Juan Carlos Onetti
Juan Carlos Onetti

Même après sa mort, le malentendu poursuivra sa mémoire. Publié en 1979 à Barcelone, Laissons parler le vent de Juan Carlos Onetti ne paraît qu'aujourd'hui en français (pourquoi ?), et à lire les critiques, on a l'impression que s'y clôt le cycle de Santa Maria inauguré par La Vie brève en 1950, alors que la même population (la fille de Petrus, Diaz Grey, la Jose, etc.) s'agitera une dernière fois aux mêmes endroits dans Quand plus rien n'aura d'importance, son dernier roman publié en France en 1994 chez Christian Bourgois, l'année de sa mort.

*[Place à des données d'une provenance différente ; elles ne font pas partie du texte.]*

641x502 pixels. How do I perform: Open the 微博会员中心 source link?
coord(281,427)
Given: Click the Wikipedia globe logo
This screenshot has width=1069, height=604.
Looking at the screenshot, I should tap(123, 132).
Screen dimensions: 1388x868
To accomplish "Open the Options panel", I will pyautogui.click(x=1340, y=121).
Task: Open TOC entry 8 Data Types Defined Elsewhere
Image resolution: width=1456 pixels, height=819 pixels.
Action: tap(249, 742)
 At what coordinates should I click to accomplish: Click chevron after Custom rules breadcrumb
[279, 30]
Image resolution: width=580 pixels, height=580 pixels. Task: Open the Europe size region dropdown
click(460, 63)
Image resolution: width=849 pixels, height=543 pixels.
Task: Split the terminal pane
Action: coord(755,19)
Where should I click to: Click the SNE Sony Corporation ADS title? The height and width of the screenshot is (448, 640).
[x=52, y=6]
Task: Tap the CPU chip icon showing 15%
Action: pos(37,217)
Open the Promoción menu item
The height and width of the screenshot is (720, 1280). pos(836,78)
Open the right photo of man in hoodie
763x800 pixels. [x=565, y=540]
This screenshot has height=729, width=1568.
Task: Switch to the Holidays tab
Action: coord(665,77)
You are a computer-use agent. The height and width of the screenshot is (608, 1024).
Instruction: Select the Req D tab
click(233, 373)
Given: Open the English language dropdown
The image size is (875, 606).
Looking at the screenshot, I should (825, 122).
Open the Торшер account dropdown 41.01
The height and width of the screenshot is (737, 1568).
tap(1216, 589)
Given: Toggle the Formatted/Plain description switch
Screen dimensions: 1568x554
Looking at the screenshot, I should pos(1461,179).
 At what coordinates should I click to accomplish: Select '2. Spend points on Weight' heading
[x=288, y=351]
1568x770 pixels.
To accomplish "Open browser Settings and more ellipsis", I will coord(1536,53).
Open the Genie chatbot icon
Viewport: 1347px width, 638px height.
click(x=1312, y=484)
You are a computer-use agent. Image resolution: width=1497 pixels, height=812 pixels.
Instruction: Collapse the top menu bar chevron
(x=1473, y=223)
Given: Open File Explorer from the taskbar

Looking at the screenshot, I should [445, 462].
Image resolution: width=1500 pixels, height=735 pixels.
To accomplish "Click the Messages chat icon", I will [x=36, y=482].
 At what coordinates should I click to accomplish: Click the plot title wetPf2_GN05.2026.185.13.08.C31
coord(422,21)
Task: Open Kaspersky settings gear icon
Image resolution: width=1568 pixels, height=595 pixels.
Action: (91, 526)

De fait, Laissons parler le vent confirme ce que l'on savait déja et préfigure l'effilochage d'un récit que le journal fragmenté et taraudé de son dernier roman mettra en pièces. Les dernières pages d'Onetti s'ouvrent sur ces mots: "Seront inculpés tous ceux qui chercheront à trouver une finalité à ce récit; seront exilés ceux qui chercheront à en tirer un enseignement moral; seront fusillés ceux qui y chercheront une intrigue romanesque." Ces lignes d'exergue s'appliquent sans qu'il y ait le moindre mot à changer à Laissons parler le vent, chronique du commissaire Medina, peintre à ses heures perdues, à cheval entre Lavanda et Santa Maria, qu'il est vain de résumer. Le discrédit dans lequel est tenue la narration est compensé par une plongée dans les abîmes de l'âme et une recherche d'instantanés existentiels (l'instant du parfait bonheur, du parfait amour, de la parfaite abjection) qui placent l'auteur au firmament de la production littéraire en langue espagnole de ce siècle. Et pourtant Onetti donna longtemps l'image d'un météore isolé dans la configuration du Rio de la Plata où Jorge Luis Borges et Adolfo Bioy Casares s'étaient imposés par la minutie de leurs constructions narratives (horlogères, a-t-on pu dire), portant un regard légèrement condescendant sur leur rival de l'autre rive.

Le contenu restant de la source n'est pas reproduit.